An anticipation phenomenon occurs, with progressively more severe forms of the disease in successive generations, probably due to progressive shortening of telomeres.^{19 21} This might have happened in this family, the child’s maternal grandfather possibly had the same disease.

The classic disease triad, present in about 90% of DC cases, includes nail dystrophy, mucosal leukoplakia and changes in skin pigmentation.^{10–14 17–22 24 25 27} These clinical features are not usually present at birth, but often appear in childhood, with a variable age at diagnosis (median 15 years, range 0–75 years).^{10 13 18 25} Skin pigmentation abnormalities and nail dystrophy usually appear before the age of 10 and mucosa leukoplakia most typically begins in the second decade of life, with reported cases of black pigmentation on the leukoplakia lesion.^{13 14 18 19 22 25 27} In this case, the triad was present already at 4 years of age. The earlier the disease manifests, the greater the clinical severity,²¹ leading to predict poor prognosis.

A wide spectrum of disorders can be seen in DC, potentially affecting every system of the body.^{13 22} Other DC manifestations are pulmonary and hepatic fibrosis, with portal hypertension, cerebellar hypoplasia and atresia of the lacrimal ducts.^{26 27} In the present case, other features can be explained by the disease, such as intrauterine growth restriction in pregnancy, thin hair and dental caries.^{12 18–21 23–25}

The most frequent causes of mortality and major complications are bone marrow failure/immunodeficiency (60–70%), pulmonary complications (10–15%) and malignancy (10%).^{10–13 18 24 25 27} Bone marrow failure usually develops before the age of 20.^{12 14 18 22 24} Initially a single lineage may be involved, most often with isolated thrombocytopaenia (as was seen in this case) and later the remaining lineages are involved, progressing into severe bone marrow failure.^{12 18} Immunodeficiency in DC can lead to severe infection and be the first manifestation of the disease in childhood,^{10 13} as in this case. Humoral and cellular immune defects are common, which may condition serious and potentially fatal infections early in life.^{10 13} In particular, these patients have a defective T-cell antigen-specific proliferation, as memory T lymphocytes undergo greater antigen induced clonal expansion than naïve T lymphocytes, resulting in shorter telomeres. This leads to premature senescence of memory T cells and resultant impaired proliferation to antigen re-exposure.¹⁰

Multidisciplinary medical care is advisable (paediatrician, haematologist, dentist and geneticist). The only definitive treatment is haematopoietic cell transplantation, indicated when pancytopaenia does not improve under medical therapy.^{11 14 18 20 22 25} Depending on the immune status, intravenous immunoglobulin and cotrimoxazole prophylaxis should be considered.¹⁰ Identification of mutations is crucial for genetic counselling. In this case, a study of the maternal family is planned.
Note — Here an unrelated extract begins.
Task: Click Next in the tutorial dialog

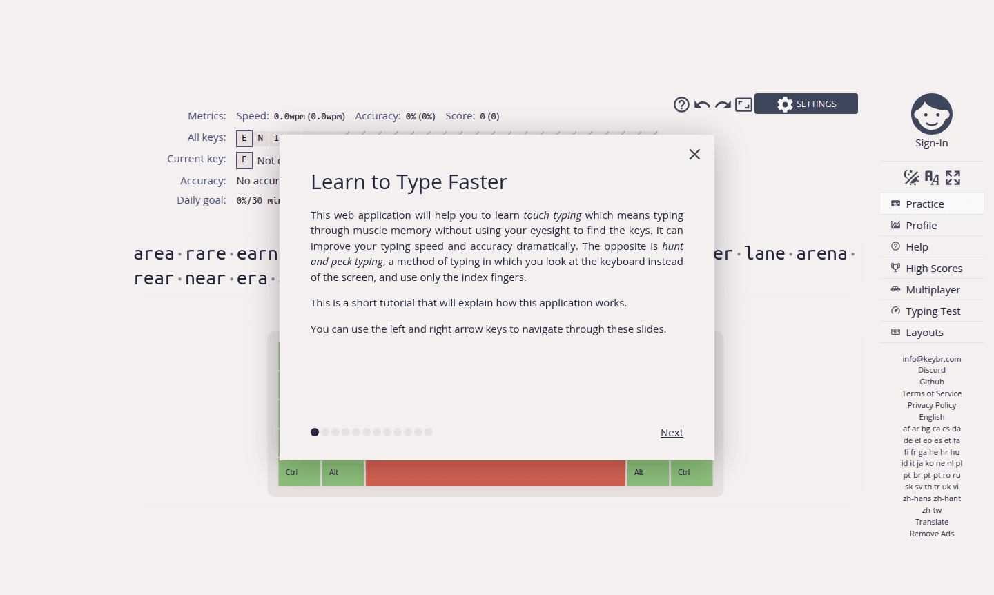Action: pos(671,432)
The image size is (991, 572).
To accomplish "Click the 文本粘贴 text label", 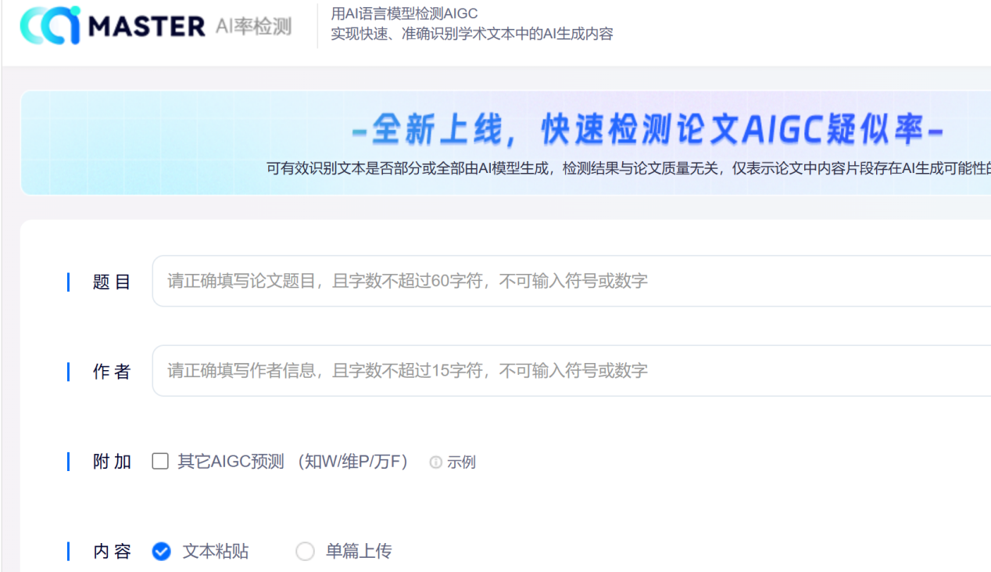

Regular follow-up of these patients will lead to the early detection of frequent complications such as bone marrow failure and malignant complications and may allow for curative treatment.

In cases of vaccine failure, it is important for the paediatrician to document a detailed medical history and carry out a careful physical examination to identify possible signs that evoke an underlying immunodeficiency.

Learning points.

• Vaccine failure is a rare condition that can be a sign of an underlying disease.

• In cases of vaccine failure, the paediatrician has an important role in recognising signs of an underlying disease from the medical history and physical examination.

• The first manifestations of dyskeratosis congenita (DC) often occur in childhood (including nail dystrophy and changes in skin pigmentation).

• DC is a multisystemic disease and immunodeficiency is a frequent complication with significant morbidity and mortality.